Regenerative medicine company Orthocell Ltd (ASX:OCC, OTC:ORHHF) is focused on improving patients’ quality of life by developing and manufacturing collagen medical devices and cell therapies that restore mobility, function and performance.
During the 2024 financial year Orthocell reported total revenue of A$6.76 million, up 30.48% from A$5.17 million in FY23.
Along with growing revenues, the company achieved the following key milestones:
- completed the board renewal program;
- strengthened the company’s financial position with A$20.6 million cash at bank;
- solidified a long-term partnership with the University of Western Australia;
- accelerated global market expansion of its medical devices; and
- progressed its pivotal nerve repair study to support US regulatory approval of Remplir™.
Backed by the recent board appointments of John Van Der Wielen and Professor Fiona Wood AM, Orthocell is in a strong position to drive its products into global markets and accelerate revenue growth.
Medical devices - Striate+™ and Remplir™
During the past year, the company accelerated the market expansion of medical devices Striate+™ and Remplir™.
Orthocell accelerated global market expansion plans for both devices during the year with seven regulatory applications, either in progress or planned, in large and attractive new markets.
Striate+™
Striate+, for dental bone generation, is now approved in the US, EU/UK, AUS/NZ and CAN.
Sales to BioHorizons, with whom the company has a global exclusive licence and distribution agreement, continued to build momentum in existing markets during the 2024 financial year.
This traction has resulted from BioHorizon’s comprehensive marketing and medical education programs and the 98.6% success rate observed in the Striate+ post-market clinical study.
BioHorizons has been actively promoting and selling Striate+ to dental surgeons in the US for just over 18 months, launching the device in November 2022.
It has received excellent feedback, with uptake driven by the surgeons’ preference for a high-quality dental membrane that is easier to use and facilitates better patient outcomes.
Remplir™
The second product of Orthocell’s medical device platform, Remplir for peripheral nerve repair, is approved in AUS and NZ.
Sales to Device Technologies (DVT) — the exclusive distributor of Remplir across Australia and New Zealand — continued to build momentum in AUS and NZ during FY24.
This traction was driven by DVT’s comprehensive medical education programs and supported by 85% success rates from the Remplir nerve repair study published in the peer-reviewed Journal of Reconstructive Microsurgery Open.
DVT officially launched Remplir in Australia in November 2022 with a focus on supplying existing orthopaedic and plastic reconstructive KOL accounts.
The ramp-up of product sold in the ~18 months since market launch is gaining traction with 120+ orthopaedic and plastic surgeons now using Remplir in peripheral nerve repair surgeries, from facial nerves to upper and lower limb nerves, across Australia and New Zealand.
Orthocell says feedback is very encouraging, with adoption driven by Remplir’s unique qualities that enable less suturing, creation of the optimal healing microenvironment and facilitation of free gliding within the repair site during the critical healing period.
Orthocell’s global expansion strategy for Remplir continues to build, with the company on track to receive regulatory clearance from the US FDA in 1Q CY25. Regulatory approval for Remplir in Singapore —considered the gateway to other ASEAN markets — is expected in the current half-year.
Cellular therapies - OrthoATI™
Orthocell’s cell therapies aim to treat diseased or damaged tissue by local implantation or injection of healthy cells where tissue repair is needed.

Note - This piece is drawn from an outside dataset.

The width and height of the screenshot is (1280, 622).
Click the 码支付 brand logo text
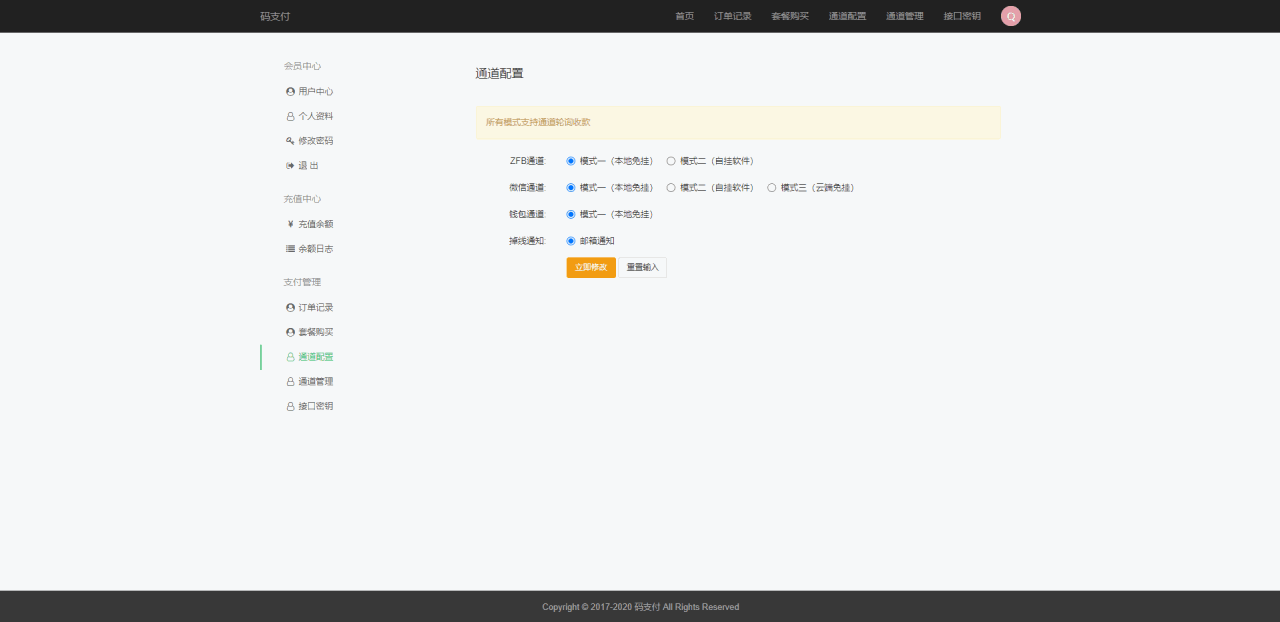(275, 16)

Now with US TGA approval, the company intends to engage a strategic partner to accelerate US market access for its leading cellular therapies.
OrthoATI is a world-leading cell therapy developed to treat chronic degenerative tendon injuries (tendinopathy/tendonitis) and can treat tendinopathy in multiple anatomic locations, such as the shoulder, elbow, ankle, knee and hip.
During the year, results from its randomised clinical study comparing OrthoATI to surgery for the treatment of severe, chronic, treatment-resistant lateral epicondylitis confirmed that the study met its primary endpoint, demonstrating that OrthoATI is as effective as surgery in the treatment of lateral epicondylitis.
With two successful randomised controlled studies (in lateral epicondylitis and rotator cuff tendinopathy) now completed, Orthocell is well positioned to engage partners to accelerate US market access.